Just some trivia for you: The temperatures reported were well within normal. However, those are averages at the point of measurement. The reality is that over the die temperatures vary, and for example, it isn't unusual that missing a tiny spot on the heat sink thermal compound shows a reasonable "average" temperature, but it will still overheat at some tiny bubble without compound (and a literal air bubble is one of those things which cause thermal failure). When a die actually fails from thermal issues in reality it has probably been failing for quite some time, whereby atom-sized breaks or holes are the start at a tiny hot spot. These in turn can cause increased thermal issues, and eventually it gets worse at a faster rate until actual thermal failure (one reason why it isn't wise to buy an aftermarket used crypto farming GPU which was run at high temperature and clock rate even if it is currently functional). Quite possibly the CPU just needs new thermal paste (or GPU, but it is less common for a GPU to need a user to open it up and apply thermal compound or pads).

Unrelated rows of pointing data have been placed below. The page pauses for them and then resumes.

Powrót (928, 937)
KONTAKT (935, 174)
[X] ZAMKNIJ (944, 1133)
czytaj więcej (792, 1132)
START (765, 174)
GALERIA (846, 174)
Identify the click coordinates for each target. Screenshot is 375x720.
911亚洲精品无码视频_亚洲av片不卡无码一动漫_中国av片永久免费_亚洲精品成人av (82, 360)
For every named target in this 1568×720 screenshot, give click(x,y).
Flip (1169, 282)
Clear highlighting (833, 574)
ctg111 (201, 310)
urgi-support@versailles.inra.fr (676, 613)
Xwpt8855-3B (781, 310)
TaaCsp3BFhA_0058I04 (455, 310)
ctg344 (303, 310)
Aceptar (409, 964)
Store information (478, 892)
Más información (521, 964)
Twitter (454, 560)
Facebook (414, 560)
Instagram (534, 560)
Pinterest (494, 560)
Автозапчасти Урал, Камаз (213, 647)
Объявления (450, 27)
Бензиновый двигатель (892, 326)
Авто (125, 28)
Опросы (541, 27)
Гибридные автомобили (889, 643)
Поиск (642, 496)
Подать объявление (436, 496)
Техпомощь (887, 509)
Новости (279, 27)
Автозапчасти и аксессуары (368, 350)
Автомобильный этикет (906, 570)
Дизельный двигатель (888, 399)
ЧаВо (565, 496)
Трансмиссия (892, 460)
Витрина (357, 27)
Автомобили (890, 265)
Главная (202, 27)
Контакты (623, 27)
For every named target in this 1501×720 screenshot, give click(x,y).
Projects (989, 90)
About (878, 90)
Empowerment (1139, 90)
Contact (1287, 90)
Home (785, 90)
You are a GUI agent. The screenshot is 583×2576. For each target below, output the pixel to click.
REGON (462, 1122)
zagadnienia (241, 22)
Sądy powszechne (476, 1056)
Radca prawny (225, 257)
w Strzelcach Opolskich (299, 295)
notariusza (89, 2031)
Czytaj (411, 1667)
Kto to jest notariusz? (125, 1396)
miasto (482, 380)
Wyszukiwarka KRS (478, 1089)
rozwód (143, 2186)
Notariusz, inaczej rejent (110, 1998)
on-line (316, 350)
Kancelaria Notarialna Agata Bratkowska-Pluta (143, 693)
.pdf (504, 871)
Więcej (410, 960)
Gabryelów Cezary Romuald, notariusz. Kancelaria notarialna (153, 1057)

Also, many thermal compounds dry out over time (not all, I stick to compounds designed to not dry out). This produces reduced thermal transfer ability when they start to dry, and when it dries enough for a crack, then you can get rapid thermal issues. Perhaps you need a thermal compound reapplied (look for one designed for long life and not one which dries out and cracks). If this is the case, then the extra fan would still be good, but eventually it wouldn't be enough.
 
I actually thought it was the CPU overheating because I had a low profile air cooler. I upgraded to a be quite shadow rock3 today. But still overheating. So maybe gpu? Also any chance it would be a psu issue? I can't figure out why it takes so long to be able to post again. The gpu feels cold long before being able to post.
 
I think the situation is Solved. I ended up disassembling my RTX 3080 (its a Dell version that comes with Ailenware PC). There is very little thermal paste over the GPU die. On other parts of the cooler there was a lot of thermal paste, but the paste was applied to stickers there were stuck on the metal plate of the cooler. I removed the old paste, removed the stickers, and reapply a lot of paste of the GPU die and surrounding cooler. Once reassembled, my PC now boot and I can run benchmarks, without needing an external fan. No crashes so far (5 Heaven benchmarks in a row).